Good Morning, today is Wednesday, February 8th, and here are the stories that interest me.

Amnesty international has released a report alleging that over 13,000 civilian dissidents have been systematically executed in a prison camp north of Damascus. Between the dates of September 2011 until December 2015, the prison operated, killing upwards of 30-50 people a week though there isn’t any evidence that the killings have not stopped. Amnesty has witness declarations from a variety of sources, and though the Government denies the allegations, there are at least 89 accounts that say otherwise.

Parliament Speaker of the House of Commons John Bercow has announced that any UK State Visit from US President Donald Trump will not include an invitation to speak at Parliament.  This came as a surprise to many MPs with some showing their displeasure at the Speaker, who sits in a non-political role.

“I feel very strongly that our opposition to racism and to sexism and our support for equality before the law and an independent judiciary are hugely important considerations in the House of Commons.” Bercow has stated, as 10 Downing street is worried that this will damage relations with the fickle President.

A study has been released showing no link between immigration and crime. Several criminologist scoured through 4 decades of police data across 200 metropolis areas and found that immigrant populations are no more likely to cause crime than any other group with some indications that crime in high immigrant areas are actually lower. This removes a potent argumentation point for many anti-immigration advocates who see Immigration as a danger.

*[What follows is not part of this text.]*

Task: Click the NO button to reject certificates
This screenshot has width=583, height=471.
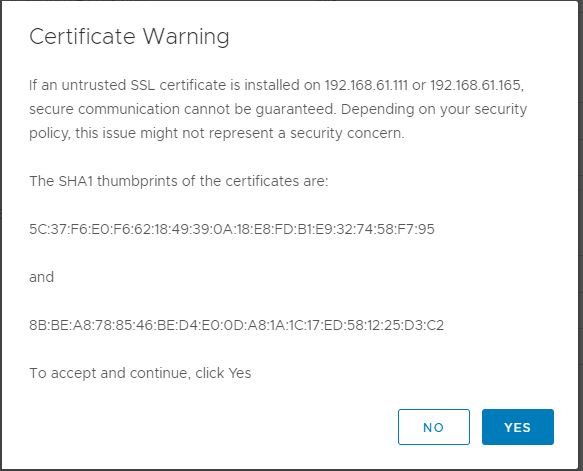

The Israeli Parliament has passed a law that retroactively legalizes thousand of West Bank Settlements illegally build on Palestinian lands. This is seen as an escalation of tensions since the election of President Donald Trump. While Israel claims the land and has jurisdiction over it, it is also claimed as part of the Palestinian territory. It is a big flash point in the tension of the country. Prime Minister Netanyahu openly worried that the law would lead to international censure, and wanted to coordinate with (and likely get the blessing of the) US President before moving forward. The Prime Minister gave his approval for the bill to proceed.   It is expected to be challenged in Israel’s Supreme Court.